Sharding Over Beliefs


Given a set of beliefs, what group of individuals make up its normal?
  1. Negate beliefs that are more negative than positive in the population of individuals.
  2. Start with an empty set of individuals.
  3. Sort the individuals so that they are ordered from greatest agreement with the beliefs to least agreement with the beliefs.
  4. Collect individuals into the set so long as the individual's addition increases that set's normalization metric.
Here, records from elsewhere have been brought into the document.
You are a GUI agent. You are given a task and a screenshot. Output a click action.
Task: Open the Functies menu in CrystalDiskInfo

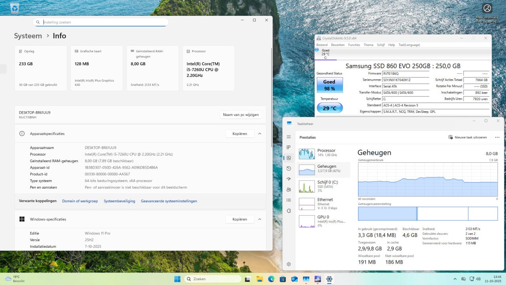354,45
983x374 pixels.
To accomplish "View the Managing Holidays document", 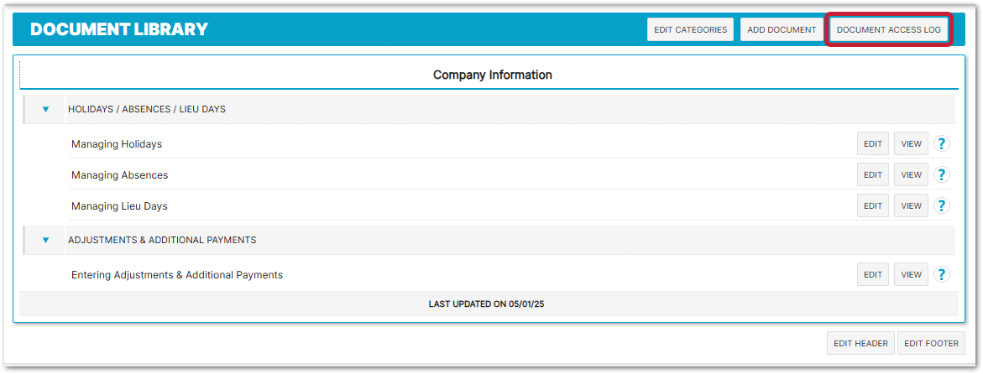I will click(x=911, y=143).
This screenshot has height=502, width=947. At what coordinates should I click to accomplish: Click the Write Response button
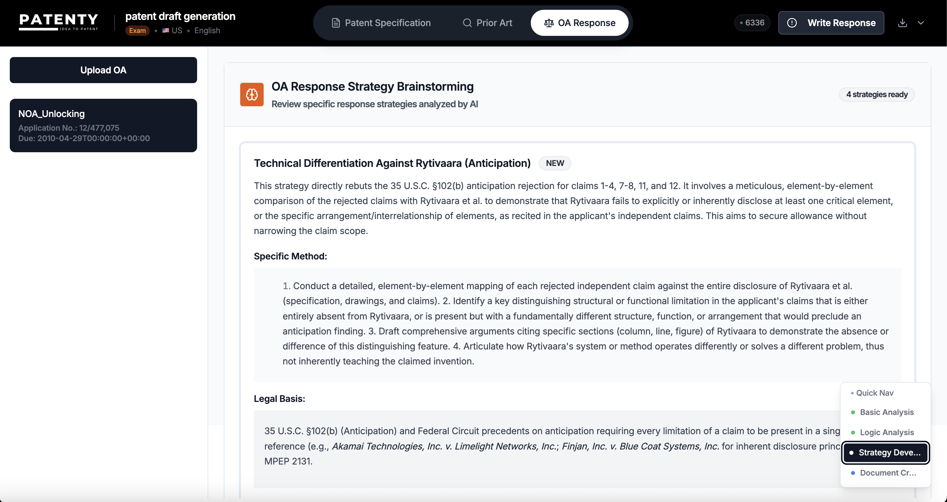[831, 23]
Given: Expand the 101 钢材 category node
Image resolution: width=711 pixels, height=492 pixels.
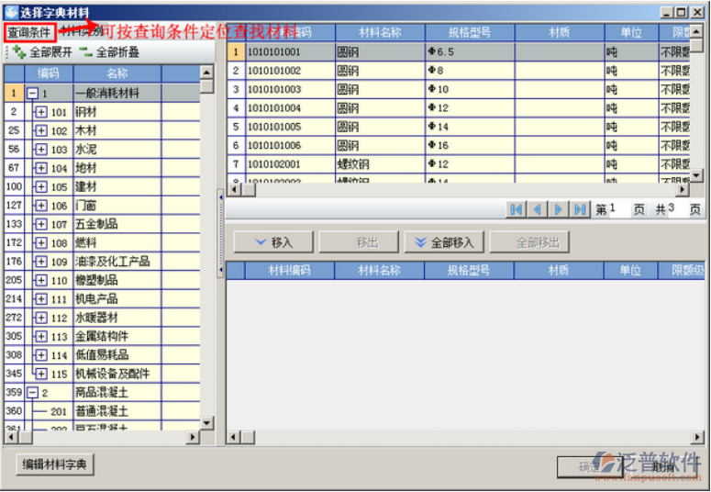Looking at the screenshot, I should [x=40, y=112].
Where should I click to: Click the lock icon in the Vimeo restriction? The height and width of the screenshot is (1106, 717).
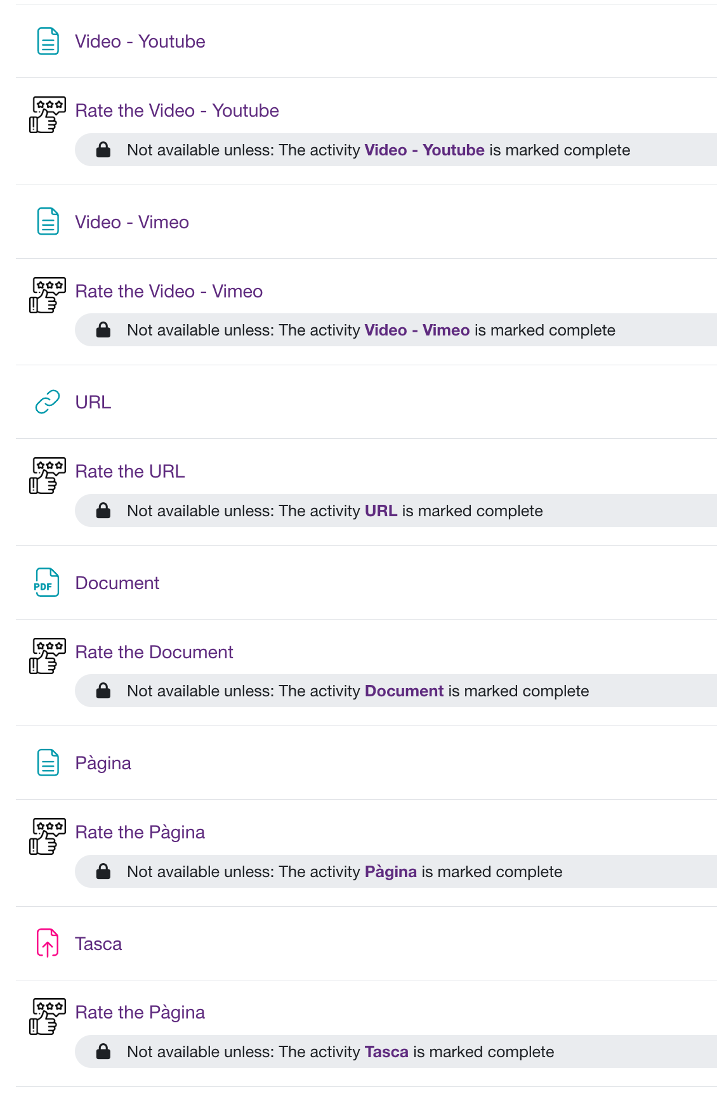[x=103, y=330]
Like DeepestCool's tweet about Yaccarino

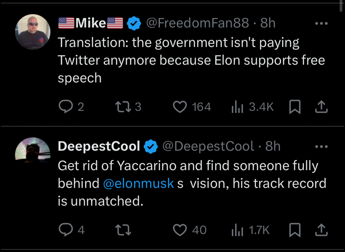179,230
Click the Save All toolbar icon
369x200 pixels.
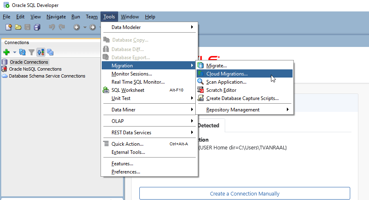tap(37, 27)
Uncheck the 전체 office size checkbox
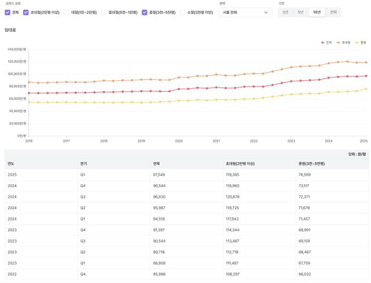This screenshot has height=283, width=371. point(8,12)
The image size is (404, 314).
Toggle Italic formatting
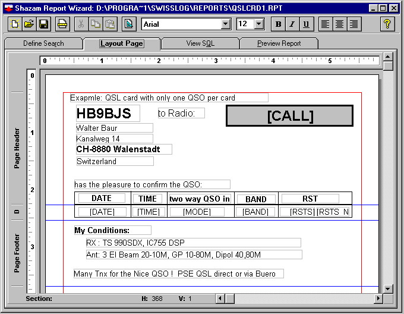click(x=292, y=24)
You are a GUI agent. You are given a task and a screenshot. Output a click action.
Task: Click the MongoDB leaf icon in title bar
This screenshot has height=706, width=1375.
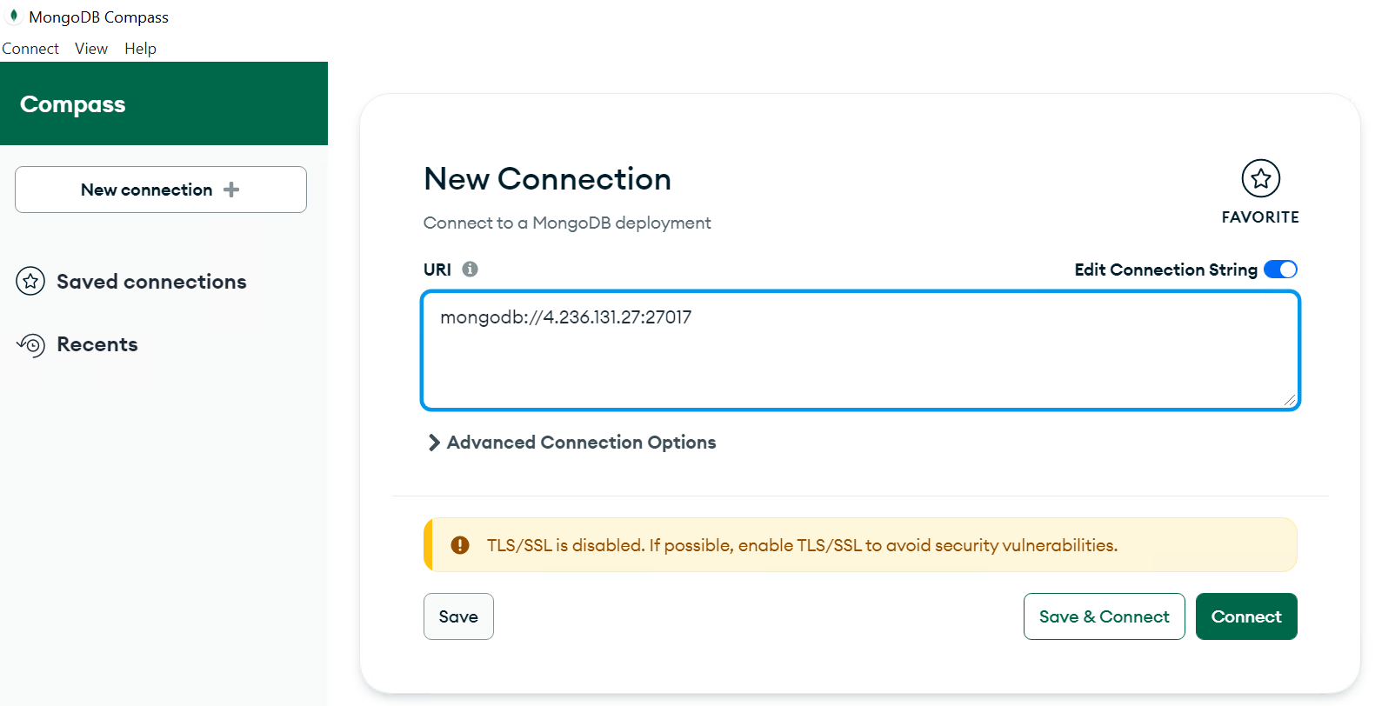(x=13, y=16)
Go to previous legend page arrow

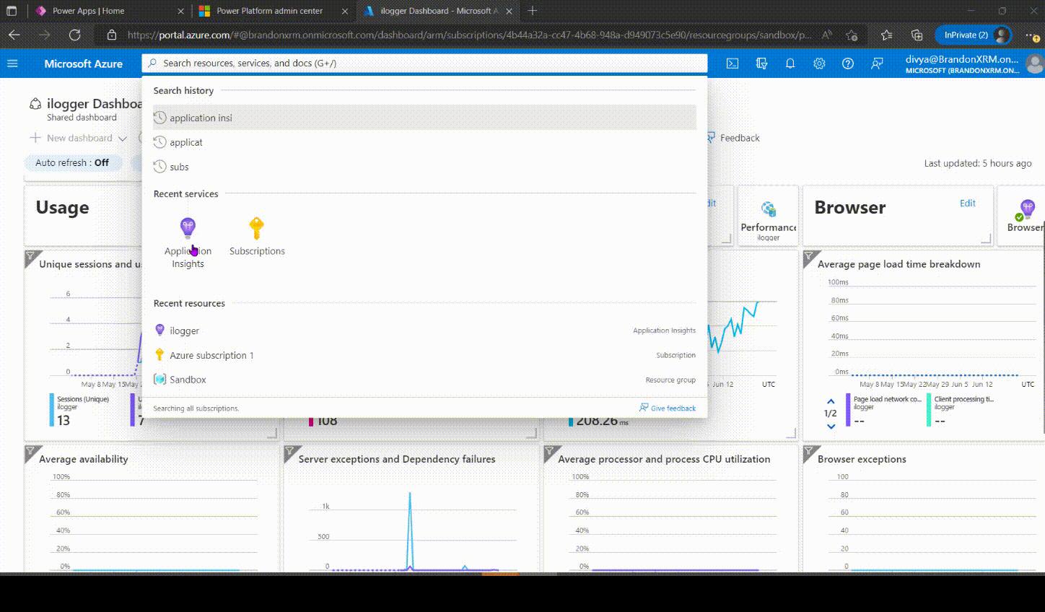pyautogui.click(x=831, y=401)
Consider the following matrix (transposed from above →), flipping beliefs so that they are mostly affirmative:
P_1 P_2 P_3 P_4 P_5
Q1 1 1 1 0 0
!Q2 1 1 1 1 1
Q3 1 1 1 1 1
!Q4 1 0 0 1 1
!Q5 0 1 1 0 1
!Q6 0 1 1 1 1
Q7 0 1 0 1 1
Q8 1 1 0 1 0
Q9 1 1 1 1 1
Q10 1 1 1 0 1
!Q11 0 1 0 1 1
Now sort the individuals by their overall agreement:
P_2 P_5 P_4 P_1 P_3
Q1 1 0 0 1 1
!Q2 1 1 1 1 1
Q3 1 1 1 1 1
!Q4 0 1 1 1 0
!Q5 1 1 0 0 1
!Q6 1 1 1 0 1
Q7 1 1 1 0 0
Q8 1 0 1 1 0
Q9 1 1 1 1 1
Q10 1 1 0 1 1
!Q11 1 1 1 0 0
For the metric specified above, let us a table of what our answer could be [1], and what their normalization scores are.
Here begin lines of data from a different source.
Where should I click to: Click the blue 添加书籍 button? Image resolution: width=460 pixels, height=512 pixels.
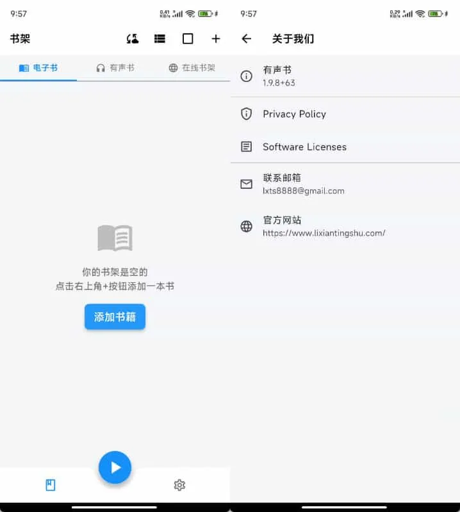pos(115,317)
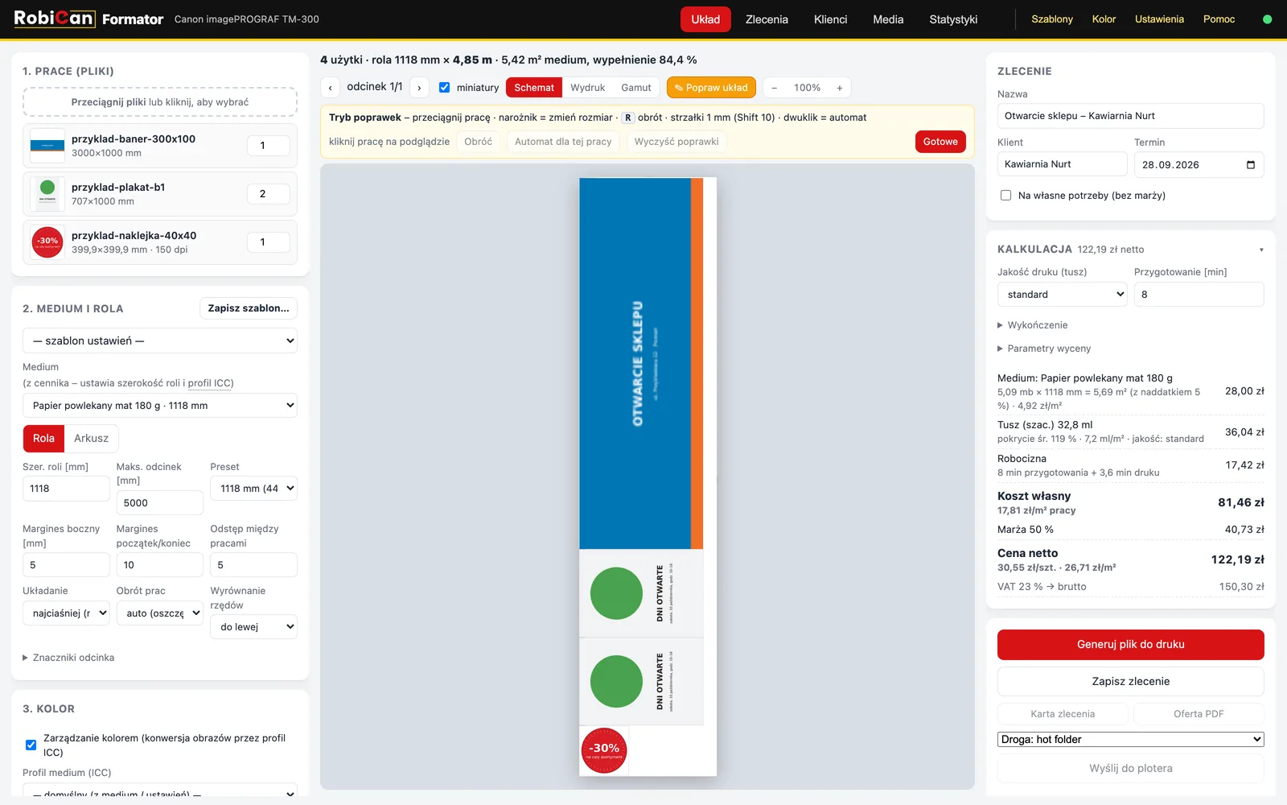Viewport: 1287px width, 805px height.
Task: Open the Zlecenia menu tab
Action: (x=767, y=19)
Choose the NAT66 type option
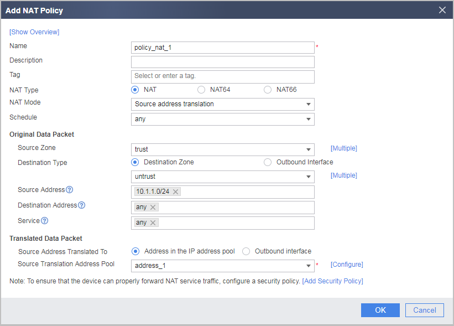Viewport: 454px width, 326px height. coord(268,90)
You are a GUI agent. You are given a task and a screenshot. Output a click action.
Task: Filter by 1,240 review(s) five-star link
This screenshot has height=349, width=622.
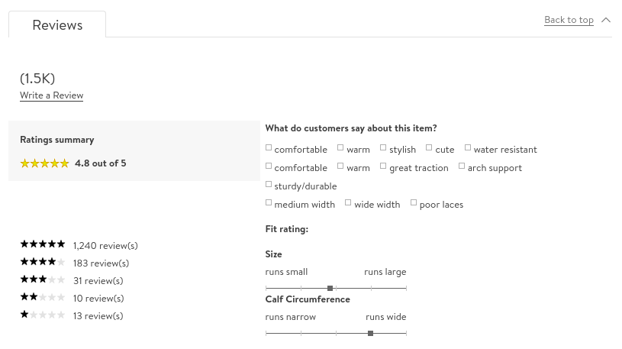[105, 245]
[1]Individuals with equivalent agreement over the beliefs can be taken in any order. This means that there may be many answers to the question, which take the form "these N individuals, and M<P of these P individuals".
Set Score
(P_2) 10
(P_2, P_5) 16.36
(P_2, P_5, P_4) 17.85
(P_2, P_5, P_4)+choose1(P_1, P_3) 15.14
(P_2, P_5, P_4, P_1, P_3) 12.05
It follows from this that our group contains the individuals P_2, P_5, and P_4.